Wednesday, 2nd December 2020, 12:24 pm
Updated Wednesday, 2nd December 2020, 12:24 pm

If you're struggling with your mental health, you're not alone - and there are plenty of people and resources out there to help.

Mental illness can appear in a variety of forms, from depression to OCD and anxiety, and it's estimated that around one in four people will experience mental illness in their lifetime.

However bad or low you may be feeling, it's important to remember that you will not feel this way forever. You deserve help, and there is plenty out there available, all year round.

Sign up to our public interest bulletins - get the latest news on the Coronavirus

Sign up to our public interest bulletins - get the latest news on the Coronavirus

If you need urgent help now

If you have seriously harmed yourself and your life is in immediate danger, call 999 immediately for help, or go to your local A&E if you feel able.

If your life is not in immediate danger but you need urgent help, in England, you can call your local NHS urgent mental health helpline. Find your local helpline here.

If you can't get through, call 111 for help.

Remember that you will not be wasting anyone's time by getting help in a crisis - mental health is as important as physical health.

If you are experiencing suicidal thoughts and need to talk, there is support available for you 24 hours a day. The Samaritans can be reached any time, anywhere in the UK at 116 123 or over email at [email protected] for completely free, non-judgemental help.

Alternatively, you can text "SHOUT" to 85258 to contact the Shout Crisis Text Line, or text "YM" if you're under 19.

Help for ongoing issues

The Samaritans are not just there for urgent or emergency situations. You can also contact them anytime you are struggling - they will always be there to listen.

Talking about your issues can often be hard, and sometimes the last thing you want to do when you're feeling low, but talking will always feel better than bottling everything up.

Your family and friends will want to help you.
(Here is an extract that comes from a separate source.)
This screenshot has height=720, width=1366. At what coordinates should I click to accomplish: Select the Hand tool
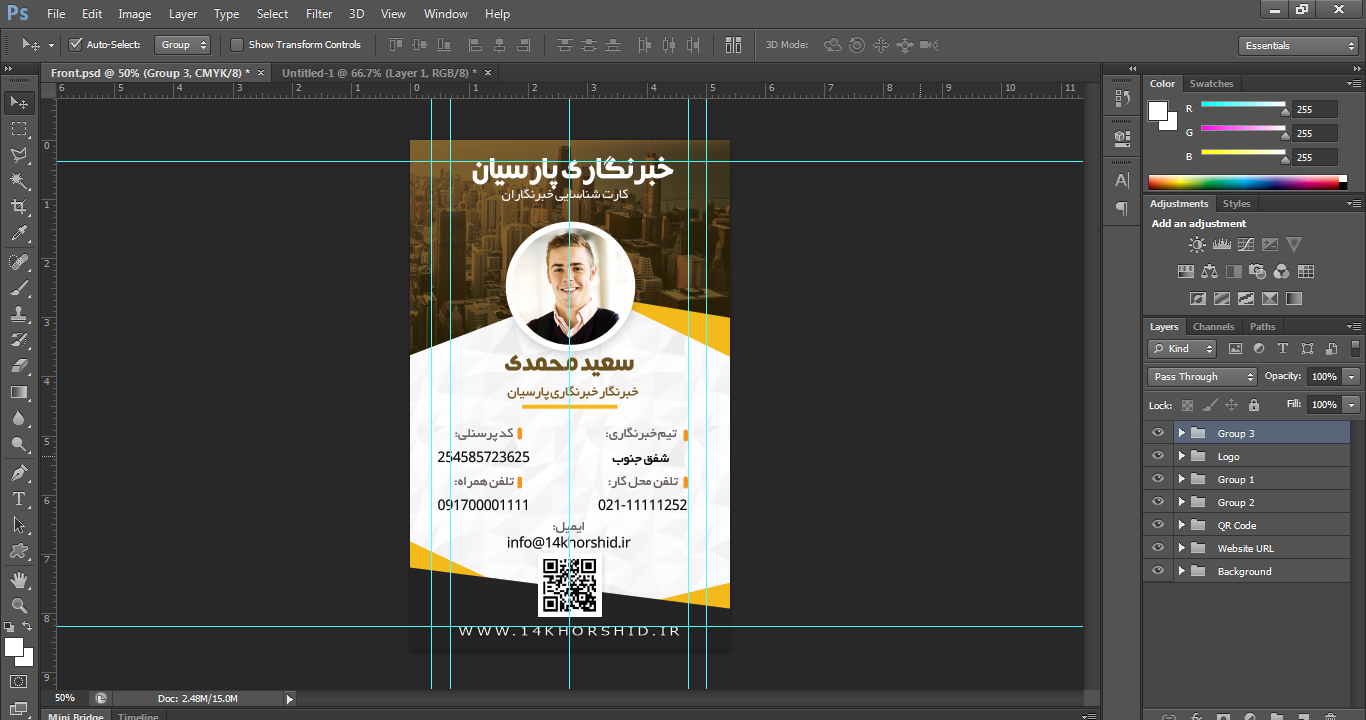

You should remember that you are not a burden on them, and they would much rather you shared your thoughts and feelings than keeping them a secret.
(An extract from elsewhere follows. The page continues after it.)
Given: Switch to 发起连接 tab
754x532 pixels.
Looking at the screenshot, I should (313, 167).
If you find it hard to talk with your friends and family face to face about these issues, you may find it easier to talk while doing an activity together, such as going for a walk or jog. Sometimes focusing on the activity and speaking side-to-side rather than face to face makes it easier to share difficult thoughts.
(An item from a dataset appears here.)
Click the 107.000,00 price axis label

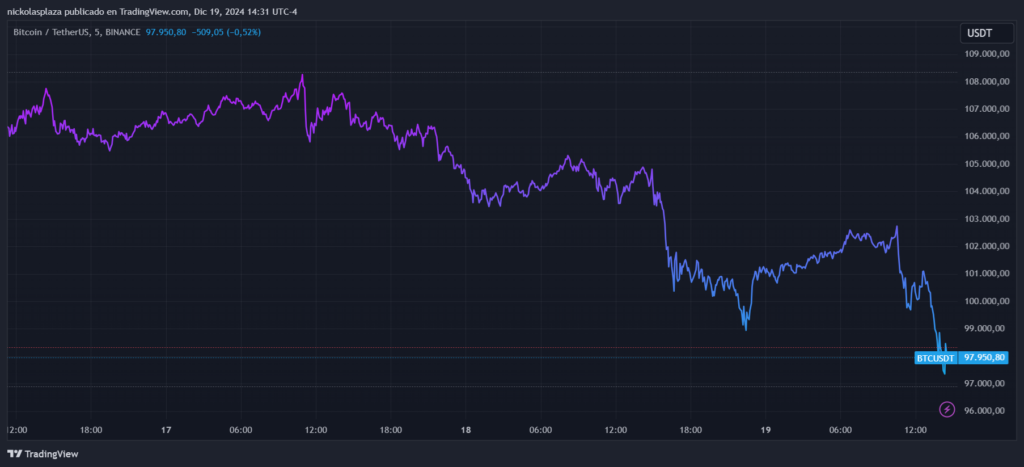click(985, 109)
Alternatively, you could try texting or emailing, if you don't feel up to chatting in person.

If you don't feel ready to talk to friends and family, please consider speaking with a mental health charity. There's a charity for almost every kind of mental health issue you may be experiencing, from stress to panic attacks. The NHS has an extensive list of these charities and their contact details available.

Of course, just talking about your issues may not be sufficient in the long-term, and there is professional help available to those who need it. You can either talk to your GP about your mental health, and they may refer you to counselling, or you can refer yourself directly through the NHS wesbite.

Your GP may also offer you anti-depressants. While it is important to carefully consider whether this is the right option for you, remember that there is no shame or weakness in using medicine to help you with your mental health. Such treatments can be hugely effective in helping you cope day to day.

Planning for a crisis

It may help to plan ahead for a crisis if it's likely you will experience one in the future. Staying Safe has an entire website designed to help you make a plan of action.

It may also help to keep a journal of your activities, thoughts and feelings - even just a few short notes. Doing so could help you better identify what factors lead to you feeling worse or better, and improve at managing your mental health.

Lifestyle

Your mood and mental health can be hugely affected by lifestyle factors, such as how much alcohol you drink, or how much you exercise.

When you are feeling low, it can be incredibly difficult to look after yourself by eating well and exercising, and you should not beat yourself up if you are finding this difficult.

If you are struggling, there is help out there for you. For problems with drinking or eating, there are mental health charities which can help in this area specifically - such as alcoholics anonymous (0800 917 7650, 24-hour helpline, alcoholics-anonymous.org.uk) and Beat (0808 801 0677 (adults), or 0808 801 0711 (for under-18s) b-eat.co.uk).

Exercise plays a huge role in influencing our mood, but the will to get out can be hard to do alone. You could try arranging walks - no matter how short - with your friends and family, or consider joining a local exercise group to incentivise yourself to get outside.

Even very small changes to your lifestyle - such as cutting out fizzy drinks or going on a short walk every day - can make a huge difference.